BEGIN

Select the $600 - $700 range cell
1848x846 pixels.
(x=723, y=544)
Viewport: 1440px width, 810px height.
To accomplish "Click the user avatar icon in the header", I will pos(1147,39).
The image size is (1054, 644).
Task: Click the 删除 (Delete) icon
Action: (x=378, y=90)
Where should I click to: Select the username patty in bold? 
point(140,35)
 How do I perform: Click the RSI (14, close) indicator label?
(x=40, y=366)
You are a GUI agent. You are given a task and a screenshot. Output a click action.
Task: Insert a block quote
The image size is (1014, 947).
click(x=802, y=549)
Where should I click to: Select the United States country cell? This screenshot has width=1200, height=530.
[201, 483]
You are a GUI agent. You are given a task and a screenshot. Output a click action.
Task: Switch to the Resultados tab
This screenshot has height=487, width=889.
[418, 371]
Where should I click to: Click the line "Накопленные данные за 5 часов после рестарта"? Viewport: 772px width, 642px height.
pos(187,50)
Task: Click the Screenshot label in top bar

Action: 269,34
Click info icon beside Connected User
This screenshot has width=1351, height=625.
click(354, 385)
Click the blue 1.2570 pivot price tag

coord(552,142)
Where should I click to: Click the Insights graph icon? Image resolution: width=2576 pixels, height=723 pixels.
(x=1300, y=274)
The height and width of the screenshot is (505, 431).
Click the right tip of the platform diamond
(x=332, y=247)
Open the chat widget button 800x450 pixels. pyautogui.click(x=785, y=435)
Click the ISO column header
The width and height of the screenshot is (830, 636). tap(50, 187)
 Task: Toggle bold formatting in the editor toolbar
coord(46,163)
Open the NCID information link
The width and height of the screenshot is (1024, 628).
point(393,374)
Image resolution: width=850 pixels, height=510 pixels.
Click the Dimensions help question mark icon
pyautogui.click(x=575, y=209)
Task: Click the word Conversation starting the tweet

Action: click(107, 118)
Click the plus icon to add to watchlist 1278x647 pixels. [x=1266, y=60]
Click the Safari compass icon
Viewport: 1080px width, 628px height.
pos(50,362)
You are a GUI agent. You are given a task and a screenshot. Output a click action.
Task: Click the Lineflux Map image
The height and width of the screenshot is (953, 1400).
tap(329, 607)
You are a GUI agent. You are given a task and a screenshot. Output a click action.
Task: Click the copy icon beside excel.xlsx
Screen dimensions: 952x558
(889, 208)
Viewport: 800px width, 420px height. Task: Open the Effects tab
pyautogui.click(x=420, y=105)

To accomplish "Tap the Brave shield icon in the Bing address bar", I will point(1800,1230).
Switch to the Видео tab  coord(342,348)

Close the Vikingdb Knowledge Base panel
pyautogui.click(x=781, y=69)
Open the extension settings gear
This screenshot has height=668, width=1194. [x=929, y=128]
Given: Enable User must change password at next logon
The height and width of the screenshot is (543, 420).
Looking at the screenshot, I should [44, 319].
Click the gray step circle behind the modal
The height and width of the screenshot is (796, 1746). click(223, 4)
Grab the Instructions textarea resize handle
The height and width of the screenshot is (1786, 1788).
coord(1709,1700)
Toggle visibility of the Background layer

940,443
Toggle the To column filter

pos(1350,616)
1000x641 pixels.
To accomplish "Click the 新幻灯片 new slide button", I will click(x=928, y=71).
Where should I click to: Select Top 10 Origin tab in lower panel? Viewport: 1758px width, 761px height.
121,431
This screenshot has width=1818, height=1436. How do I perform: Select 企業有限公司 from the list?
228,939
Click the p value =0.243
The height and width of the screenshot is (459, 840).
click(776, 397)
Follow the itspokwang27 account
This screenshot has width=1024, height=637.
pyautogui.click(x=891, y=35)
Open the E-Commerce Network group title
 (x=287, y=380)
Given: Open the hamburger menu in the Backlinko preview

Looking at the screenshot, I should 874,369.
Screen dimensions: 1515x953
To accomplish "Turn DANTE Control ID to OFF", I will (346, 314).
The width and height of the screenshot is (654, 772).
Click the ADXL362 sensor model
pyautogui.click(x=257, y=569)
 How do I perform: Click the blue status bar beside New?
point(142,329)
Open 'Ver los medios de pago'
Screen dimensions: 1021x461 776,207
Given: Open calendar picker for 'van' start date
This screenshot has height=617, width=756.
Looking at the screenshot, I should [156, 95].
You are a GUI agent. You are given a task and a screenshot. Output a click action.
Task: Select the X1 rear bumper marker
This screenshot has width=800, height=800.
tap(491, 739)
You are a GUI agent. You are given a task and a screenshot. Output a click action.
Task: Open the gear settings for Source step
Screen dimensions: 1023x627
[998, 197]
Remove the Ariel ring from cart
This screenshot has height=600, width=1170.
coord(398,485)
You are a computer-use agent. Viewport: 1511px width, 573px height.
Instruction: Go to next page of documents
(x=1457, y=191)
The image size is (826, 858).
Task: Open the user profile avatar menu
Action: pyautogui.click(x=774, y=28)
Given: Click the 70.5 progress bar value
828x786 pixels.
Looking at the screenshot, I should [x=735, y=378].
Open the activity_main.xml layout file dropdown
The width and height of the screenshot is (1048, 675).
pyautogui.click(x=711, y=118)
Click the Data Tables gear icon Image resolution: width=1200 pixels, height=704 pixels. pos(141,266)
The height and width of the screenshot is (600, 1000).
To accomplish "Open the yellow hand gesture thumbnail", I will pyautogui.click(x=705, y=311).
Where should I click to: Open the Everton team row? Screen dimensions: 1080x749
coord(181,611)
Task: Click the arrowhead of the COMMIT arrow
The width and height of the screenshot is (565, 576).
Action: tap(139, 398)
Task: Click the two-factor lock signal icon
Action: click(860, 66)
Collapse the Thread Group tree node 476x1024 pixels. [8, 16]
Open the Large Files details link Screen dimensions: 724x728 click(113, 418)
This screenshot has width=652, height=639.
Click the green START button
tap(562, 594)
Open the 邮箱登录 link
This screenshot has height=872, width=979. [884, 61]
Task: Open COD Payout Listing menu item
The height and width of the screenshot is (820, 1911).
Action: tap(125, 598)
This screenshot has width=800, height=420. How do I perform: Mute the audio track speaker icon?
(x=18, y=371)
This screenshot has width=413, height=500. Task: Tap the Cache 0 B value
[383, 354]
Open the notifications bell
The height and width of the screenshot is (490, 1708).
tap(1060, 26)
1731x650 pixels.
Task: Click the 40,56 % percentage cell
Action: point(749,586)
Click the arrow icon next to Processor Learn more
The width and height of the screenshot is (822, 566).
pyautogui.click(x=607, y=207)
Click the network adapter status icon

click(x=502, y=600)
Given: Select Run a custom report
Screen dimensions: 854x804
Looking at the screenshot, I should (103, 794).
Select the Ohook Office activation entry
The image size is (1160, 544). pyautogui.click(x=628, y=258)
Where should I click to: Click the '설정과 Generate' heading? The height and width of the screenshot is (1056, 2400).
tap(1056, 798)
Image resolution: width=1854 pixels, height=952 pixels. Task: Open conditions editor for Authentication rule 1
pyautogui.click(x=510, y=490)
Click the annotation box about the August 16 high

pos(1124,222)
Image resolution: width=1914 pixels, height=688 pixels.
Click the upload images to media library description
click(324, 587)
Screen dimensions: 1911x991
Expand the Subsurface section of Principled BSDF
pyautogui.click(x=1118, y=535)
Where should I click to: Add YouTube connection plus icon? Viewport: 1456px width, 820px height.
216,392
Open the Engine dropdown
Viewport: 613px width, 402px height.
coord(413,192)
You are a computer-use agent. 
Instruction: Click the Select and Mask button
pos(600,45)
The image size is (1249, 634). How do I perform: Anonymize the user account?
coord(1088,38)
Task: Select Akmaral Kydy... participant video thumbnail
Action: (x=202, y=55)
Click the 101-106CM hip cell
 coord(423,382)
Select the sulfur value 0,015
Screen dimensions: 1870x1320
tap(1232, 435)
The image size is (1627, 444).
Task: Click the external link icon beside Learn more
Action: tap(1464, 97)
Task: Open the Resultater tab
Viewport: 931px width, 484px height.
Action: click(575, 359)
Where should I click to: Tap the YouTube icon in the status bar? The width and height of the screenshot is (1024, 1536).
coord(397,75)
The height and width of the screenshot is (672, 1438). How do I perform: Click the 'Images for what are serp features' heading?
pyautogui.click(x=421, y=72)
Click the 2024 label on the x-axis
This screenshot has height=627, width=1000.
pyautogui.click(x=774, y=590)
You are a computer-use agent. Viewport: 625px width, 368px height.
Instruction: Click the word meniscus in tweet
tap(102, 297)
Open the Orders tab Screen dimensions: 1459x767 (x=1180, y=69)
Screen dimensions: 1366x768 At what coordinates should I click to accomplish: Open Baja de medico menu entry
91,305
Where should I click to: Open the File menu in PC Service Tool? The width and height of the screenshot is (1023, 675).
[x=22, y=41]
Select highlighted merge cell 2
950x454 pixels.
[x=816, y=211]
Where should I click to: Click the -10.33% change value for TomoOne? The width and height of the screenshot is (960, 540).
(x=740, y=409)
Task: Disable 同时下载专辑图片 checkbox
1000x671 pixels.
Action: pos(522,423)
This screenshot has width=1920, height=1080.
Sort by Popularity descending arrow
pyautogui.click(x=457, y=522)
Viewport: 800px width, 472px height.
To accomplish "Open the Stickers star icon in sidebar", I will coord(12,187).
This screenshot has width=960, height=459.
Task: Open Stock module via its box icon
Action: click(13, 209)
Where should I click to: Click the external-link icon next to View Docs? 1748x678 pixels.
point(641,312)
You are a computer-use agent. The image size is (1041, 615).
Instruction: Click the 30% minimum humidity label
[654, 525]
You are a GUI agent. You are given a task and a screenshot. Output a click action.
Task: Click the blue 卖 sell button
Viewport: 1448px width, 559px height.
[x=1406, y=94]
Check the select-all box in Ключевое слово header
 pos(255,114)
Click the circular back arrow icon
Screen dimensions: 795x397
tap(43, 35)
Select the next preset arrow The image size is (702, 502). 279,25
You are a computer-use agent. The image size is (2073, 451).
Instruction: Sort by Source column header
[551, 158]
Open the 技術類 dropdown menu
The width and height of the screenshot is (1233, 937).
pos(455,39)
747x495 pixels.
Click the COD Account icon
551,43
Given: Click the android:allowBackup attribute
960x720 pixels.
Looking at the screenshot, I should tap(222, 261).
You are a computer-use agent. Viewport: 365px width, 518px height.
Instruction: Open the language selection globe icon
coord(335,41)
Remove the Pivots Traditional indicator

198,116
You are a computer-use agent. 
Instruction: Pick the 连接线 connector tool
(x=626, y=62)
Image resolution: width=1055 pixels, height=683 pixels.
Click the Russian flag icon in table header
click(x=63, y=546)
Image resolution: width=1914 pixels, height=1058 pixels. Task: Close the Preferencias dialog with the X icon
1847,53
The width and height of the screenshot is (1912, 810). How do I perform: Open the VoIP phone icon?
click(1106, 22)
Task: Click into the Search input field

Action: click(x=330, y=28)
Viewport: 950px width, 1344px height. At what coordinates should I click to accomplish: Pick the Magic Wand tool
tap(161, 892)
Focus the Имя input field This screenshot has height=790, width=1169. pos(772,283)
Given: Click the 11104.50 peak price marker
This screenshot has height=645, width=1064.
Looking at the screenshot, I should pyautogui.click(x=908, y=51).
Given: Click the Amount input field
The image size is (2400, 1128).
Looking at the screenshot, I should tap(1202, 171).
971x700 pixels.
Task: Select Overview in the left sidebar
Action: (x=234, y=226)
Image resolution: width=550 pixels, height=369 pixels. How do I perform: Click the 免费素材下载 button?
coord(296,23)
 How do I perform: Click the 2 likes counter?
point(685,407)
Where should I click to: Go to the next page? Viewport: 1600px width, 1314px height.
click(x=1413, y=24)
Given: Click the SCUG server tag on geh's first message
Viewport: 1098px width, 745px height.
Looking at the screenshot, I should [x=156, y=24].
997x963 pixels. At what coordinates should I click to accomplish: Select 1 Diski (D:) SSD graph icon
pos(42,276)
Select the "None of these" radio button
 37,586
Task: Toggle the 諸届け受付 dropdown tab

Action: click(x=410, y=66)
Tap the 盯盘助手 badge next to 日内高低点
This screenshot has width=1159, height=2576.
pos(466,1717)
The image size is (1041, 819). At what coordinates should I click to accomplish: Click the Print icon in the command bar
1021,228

END

Print, from the entries above, the line with "Open the activity_main.xml", the line with "The height and width of the screenshot is (600, 1000)." and all lines between them, exactly and with nothing else.

* [ANSWER TO THE EXERCISE]:
Open the activity_main.xml layout file dropdown
The width and height of the screenshot is (1048, 675).
pyautogui.click(x=711, y=118)
Click the Data Tables gear icon Image resolution: width=1200 pixels, height=704 pixels. pos(141,266)
The height and width of the screenshot is (600, 1000).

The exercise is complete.